Çocuk yoksulluğunun etkilerini azaltan, çocukların ihtiyaçlarını dikkate alan, psiko-sosyal destekle gelişimlerine katkıda bulunan, çocukları merkeze alan sosyal politikaların geliştirilmesi ve hayata geçirilmesi için yerel yönetimlerin alacağı inisiyatifler sizce neler olmalı?
EZGİ KOMAN:
Çocuk yoksulluğu, gittikçe derinleşen bir konu. Art arda yaşanan krizler (iklim krizi, gıda güvenliği krizi, pandemi, ekonomik kriz), bu yoksulluğun etkilerini derinleştiriyor. Yerel yönetimlerin yoksullukla ilgili tek bir hedefi olmalı: Yoksulluğu ortadan kaldırmak. Azaltmak değil, ortadan kaldırmak. Dünyada bunun için eşitlikçi politika önerileri var. Bu önerilerden yararlanılabilir.

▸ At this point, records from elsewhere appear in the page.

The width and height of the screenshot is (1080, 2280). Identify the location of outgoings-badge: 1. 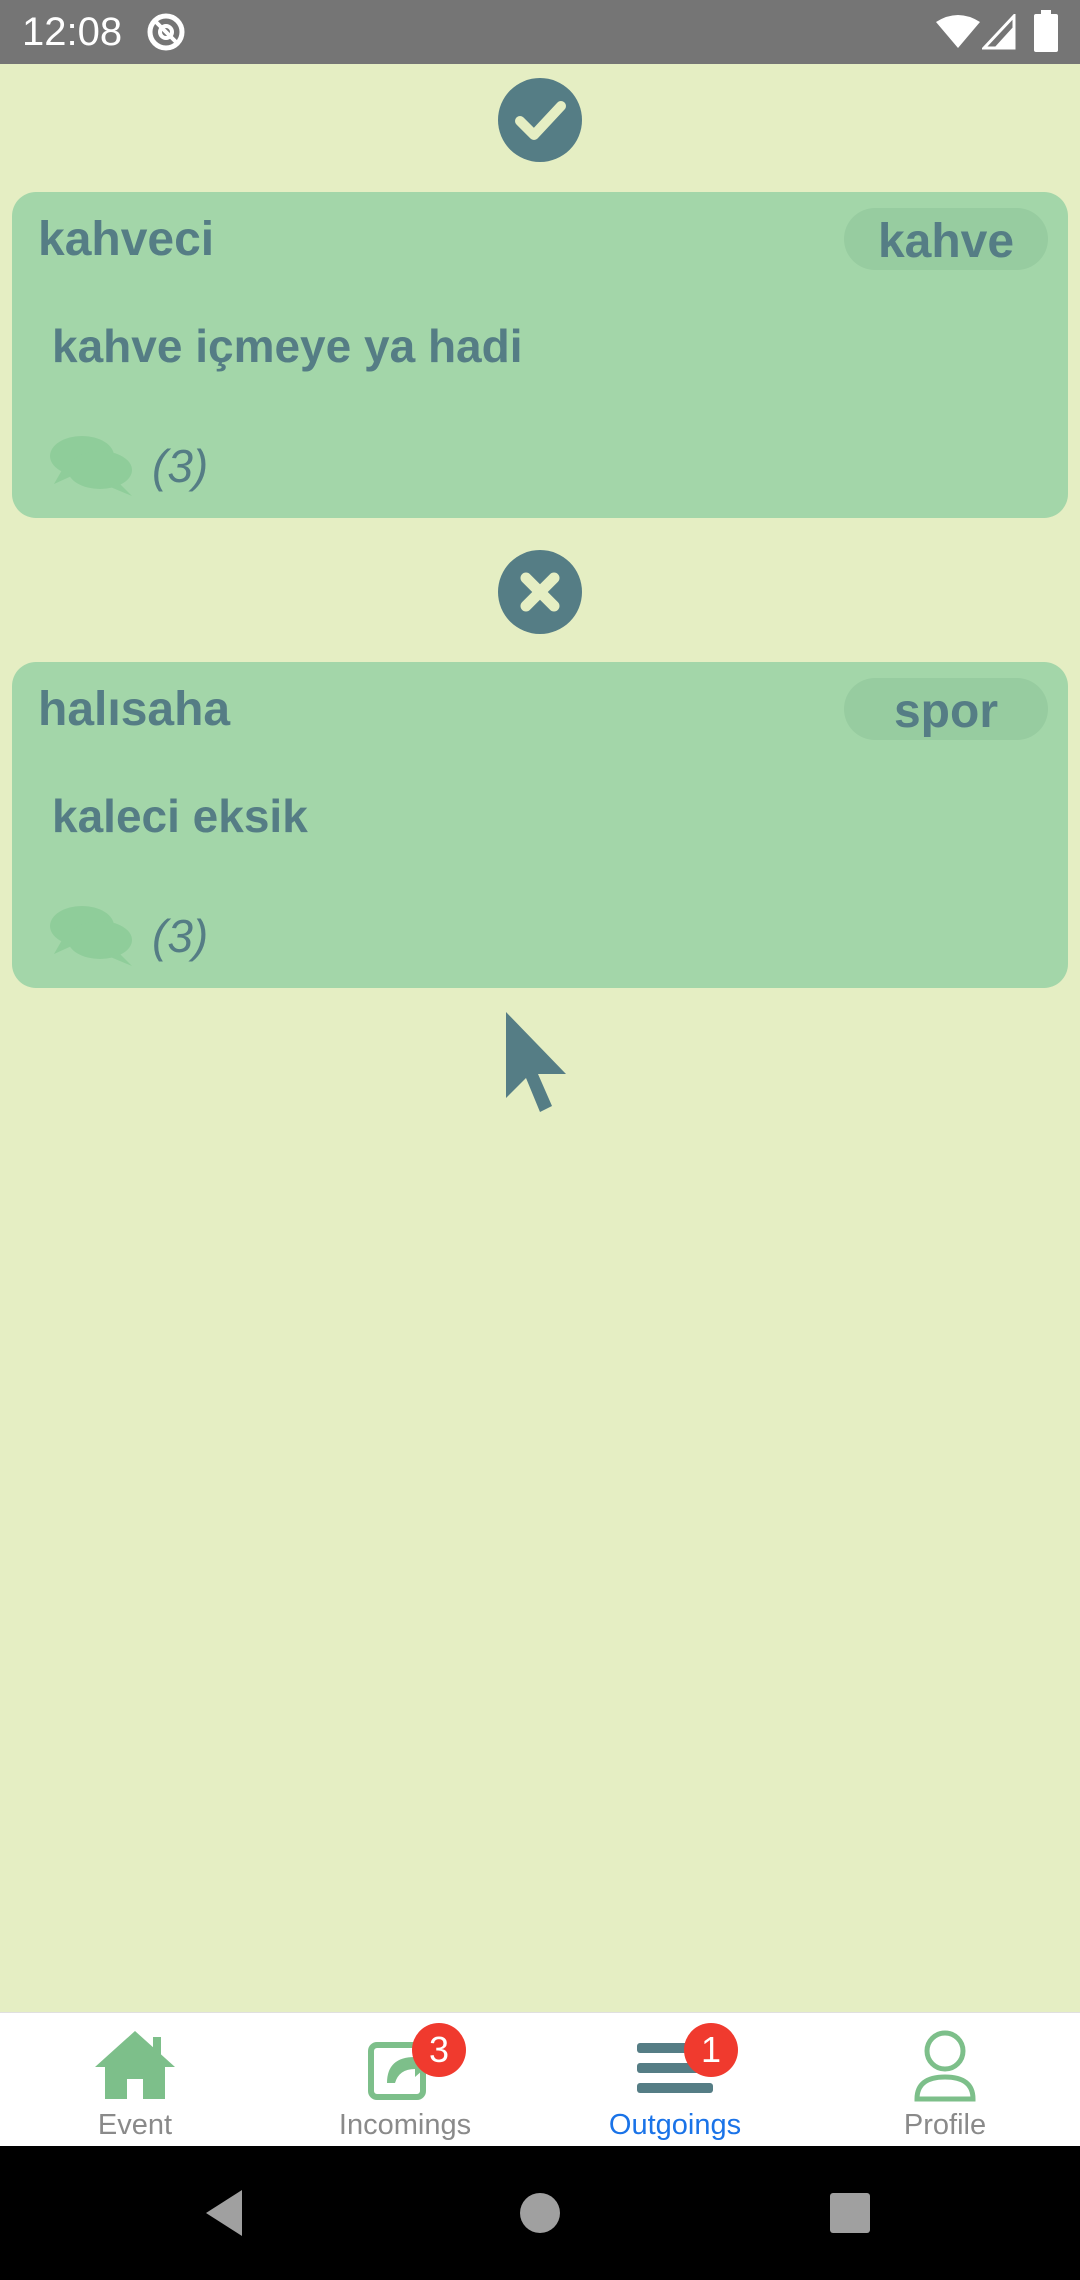
(711, 2050).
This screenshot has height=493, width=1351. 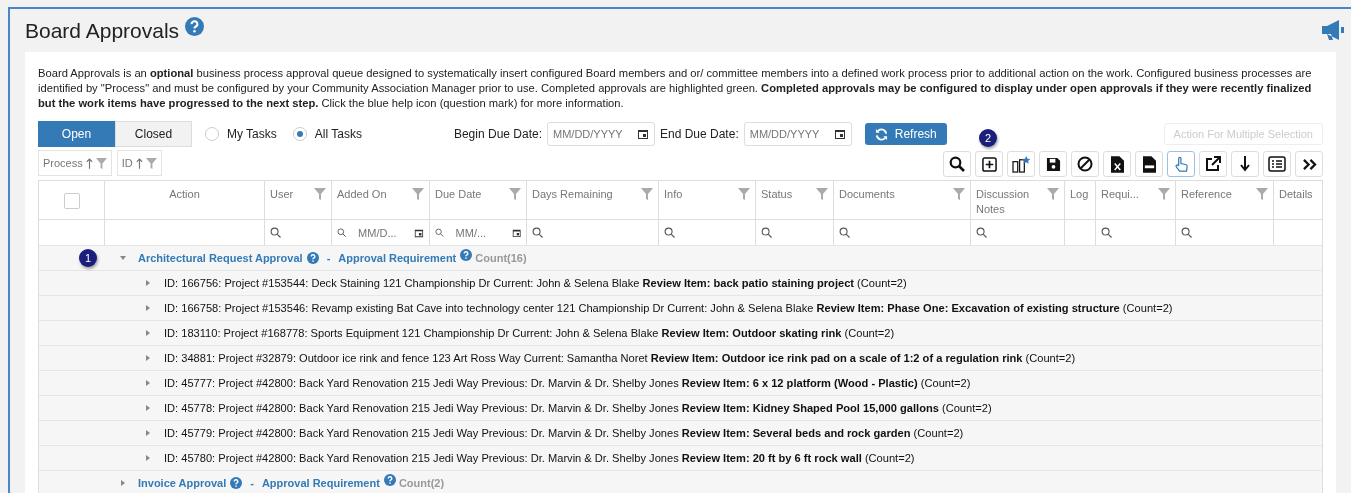 What do you see at coordinates (458, 194) in the screenshot?
I see `column-header: Due Date` at bounding box center [458, 194].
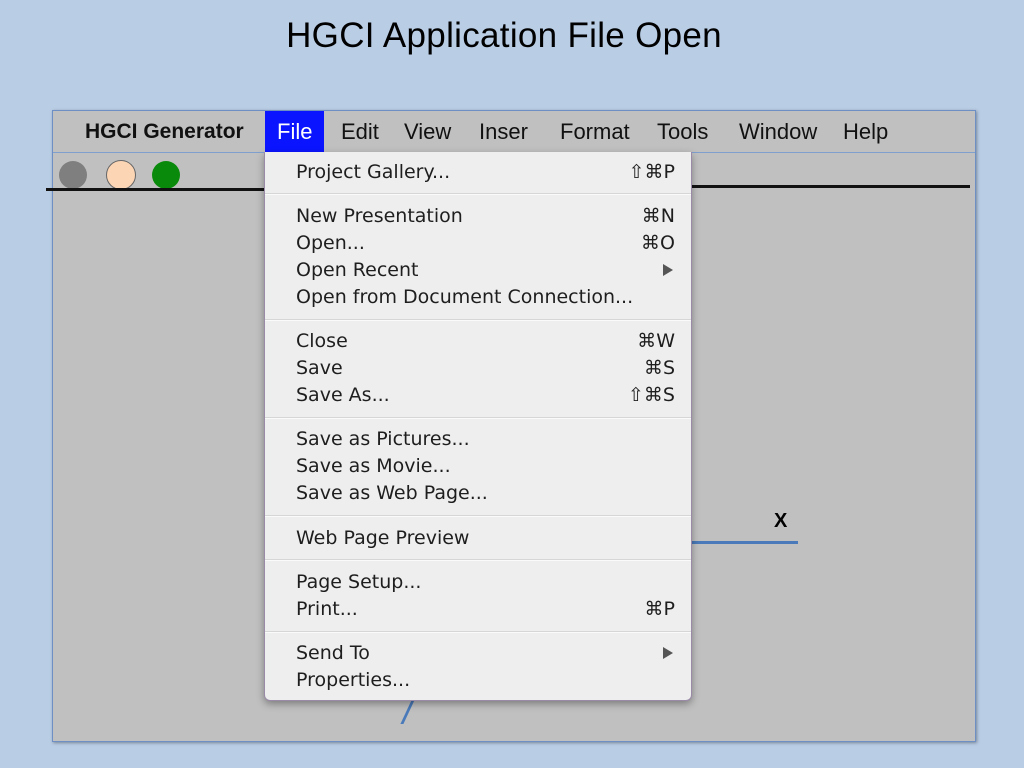 The height and width of the screenshot is (768, 1024). What do you see at coordinates (121, 175) in the screenshot?
I see `peach-button-icon` at bounding box center [121, 175].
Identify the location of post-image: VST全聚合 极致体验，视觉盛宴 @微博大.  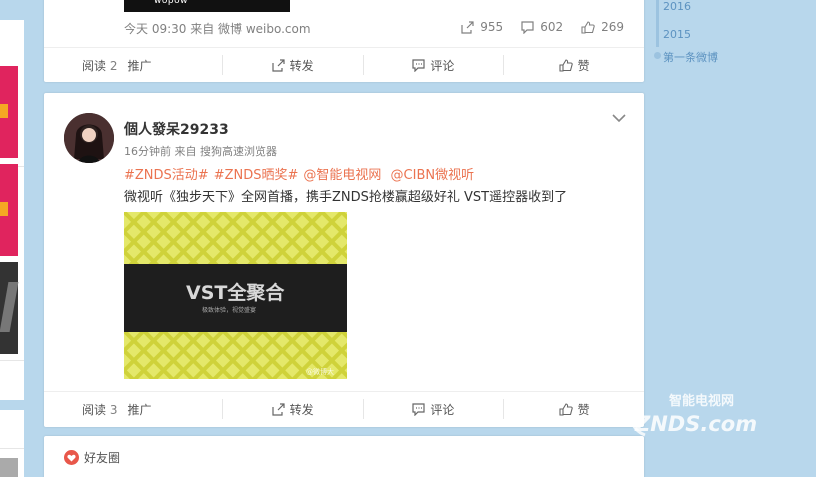
(236, 296).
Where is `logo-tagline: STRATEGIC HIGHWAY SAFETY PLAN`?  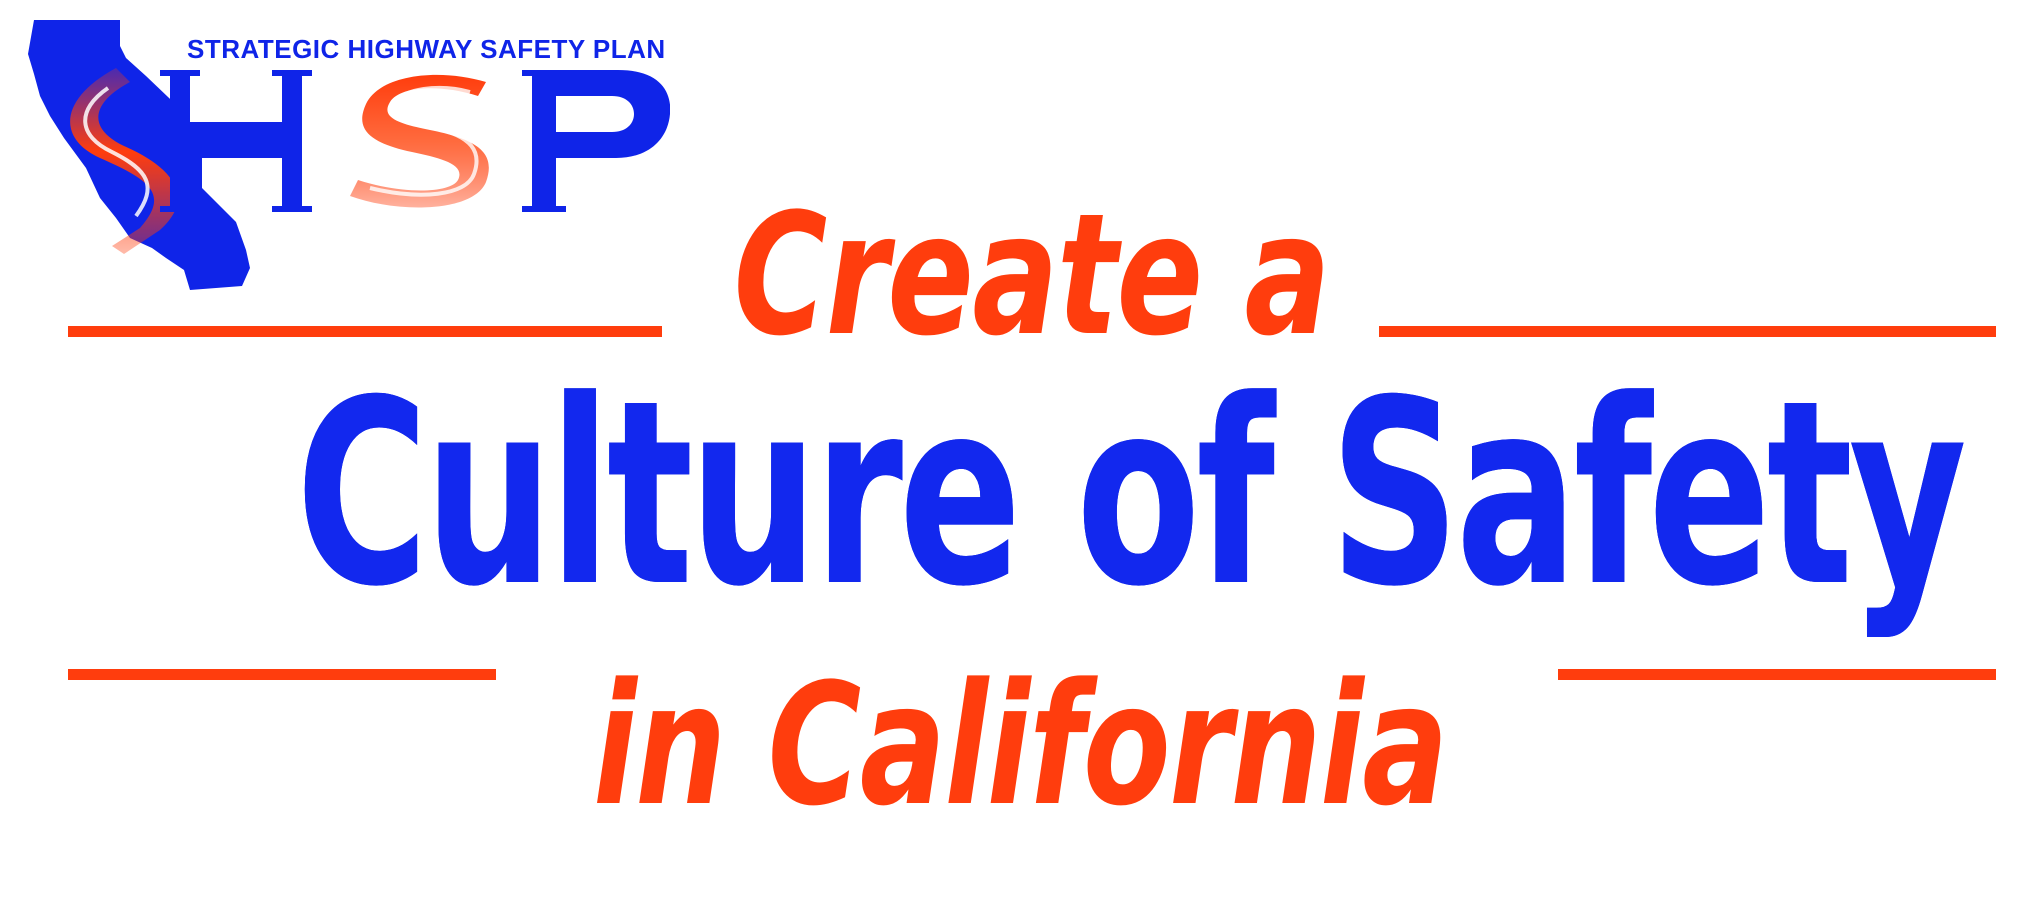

Çocuklara özel, hak temelli, bütüncül, çocuğun ihtiyaçlarını ve potansiyellerini gören, buna göre önlemler alan, olanaklar yaratan, çocukların da söz sahibi olduğu kentsel politikalar üretilmeli ve uygulanmalı.

EZGİ KOMAN KİMDİR?
1998 yılında Çatı Çocuk Kütüphanesi ve Sanat Atölyesi’nin kuruculuğunu ve koordinatörlüğünü yaptı. 2000-2006 yılları arasında BM Çocuk Hakları Sözleşmesi’nin yaşama geçirilmesini hedefleyen, aylık anne baba ve eğitimci dergisi Çoluk Çocuk’un yazı işleri müdürlüğünü, 2006- 2012 yılları arasında İnsan Hakları Ortak Platformu’nun diyalog ve savunuculuk koordinatörlüğünü yürüttü. 2004-2008 yıllarında Af Örgütü Türkiye Şubesi’nde Çocuk Hakları Koordinatörlüğü görevinde bulundu. 2012-2016 yılları arasında, 23 Kasım 2016 tarihinde yayımlanan KHK’yla kapatılana kadar kurucuları arasında yer aldığı Gündem Çocuk Derneği’nin Çocuk Hakları Merkezi’nin koordinatörlüğünü yaptı. Türkiye’de çocuk haklarının sistematik olarak izlenmesi, raporlanması konusunda çalışmalar gerçekleştiriyor, Yeni Yaşam gazetesinde çocuk haklarıyla ilgili haftalık köşe yazısı yazıyor. 2018 yılından bu yana çocuk hakları çalışmalarına kurucuları arasında yer aldığı FİSA Çocuk Hakları Merkezi’nde devam ediyor.